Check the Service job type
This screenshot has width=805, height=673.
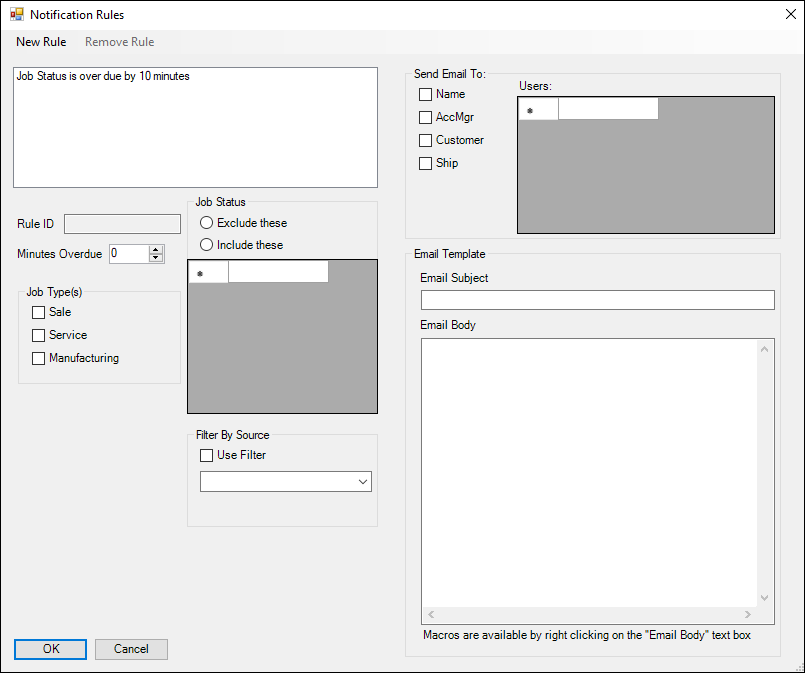click(39, 336)
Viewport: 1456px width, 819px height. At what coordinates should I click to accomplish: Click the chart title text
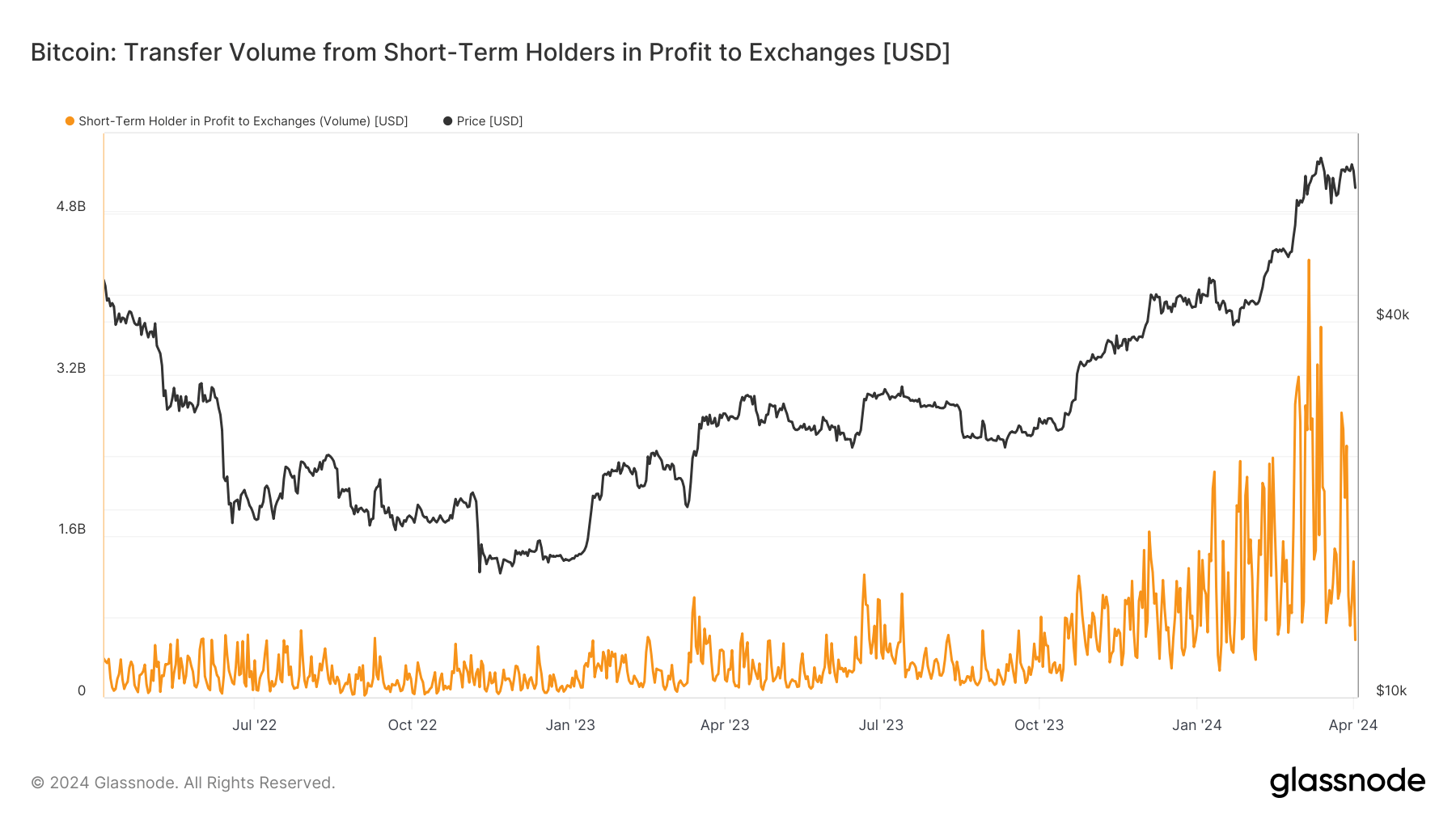(x=490, y=53)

> _Exercise aim_
Could you repeat the listing above exactly, omitting its pictures?

> _Reply_
Check the Service job type
This screenshot has width=805, height=673.
click(39, 336)
Viewport: 1456px width, 819px height. At what coordinates should I click to accomplish: Click the chart title text
(x=490, y=53)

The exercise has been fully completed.